**Your objective:**
Pictures aside, the output must consist of the lines from the one containing "The height and" through the end of the data, reproduced exactly.

Start of Provided material

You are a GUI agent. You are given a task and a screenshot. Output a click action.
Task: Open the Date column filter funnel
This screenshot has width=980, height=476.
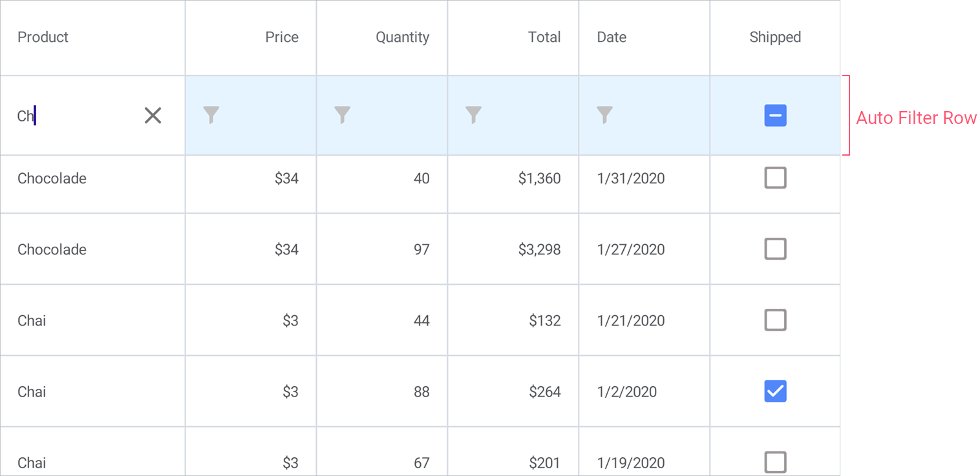coord(604,115)
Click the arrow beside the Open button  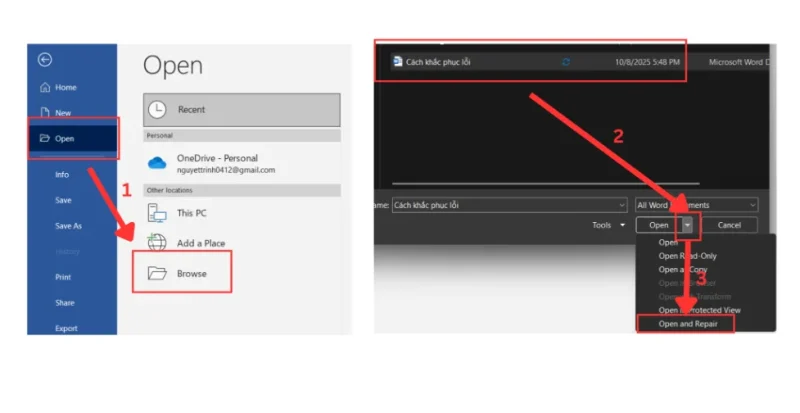[x=688, y=225]
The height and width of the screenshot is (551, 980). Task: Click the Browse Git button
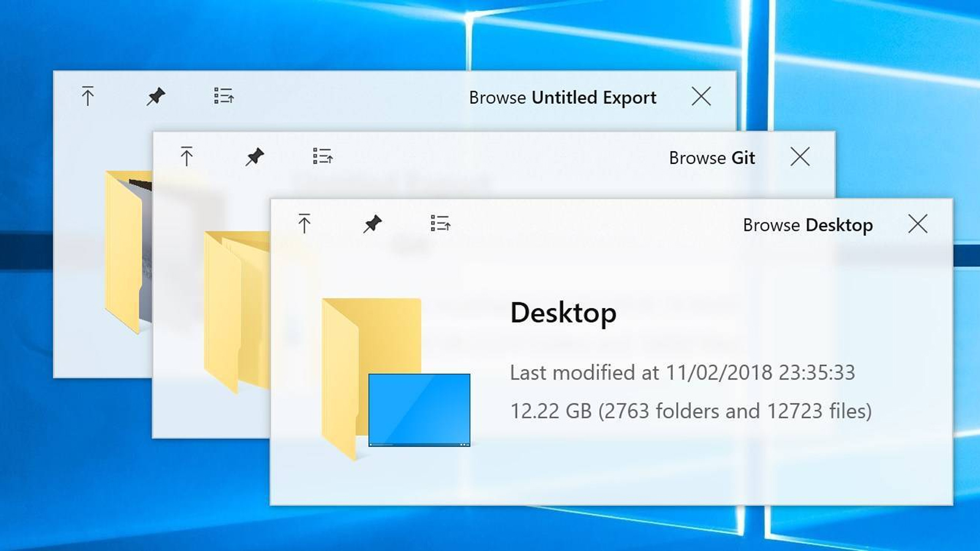point(712,158)
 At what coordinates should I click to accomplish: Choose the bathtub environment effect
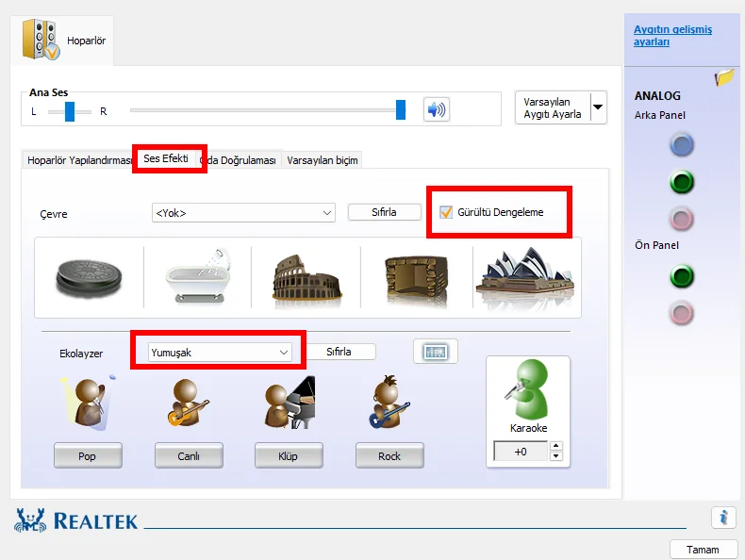(x=198, y=275)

End of Provided material

**Output below:**
The height and width of the screenshot is (551, 980). Task: Click the Browse Git button
point(712,158)
 At what coordinates should I click to accomplish: Choose the bathtub environment effect
(x=198, y=275)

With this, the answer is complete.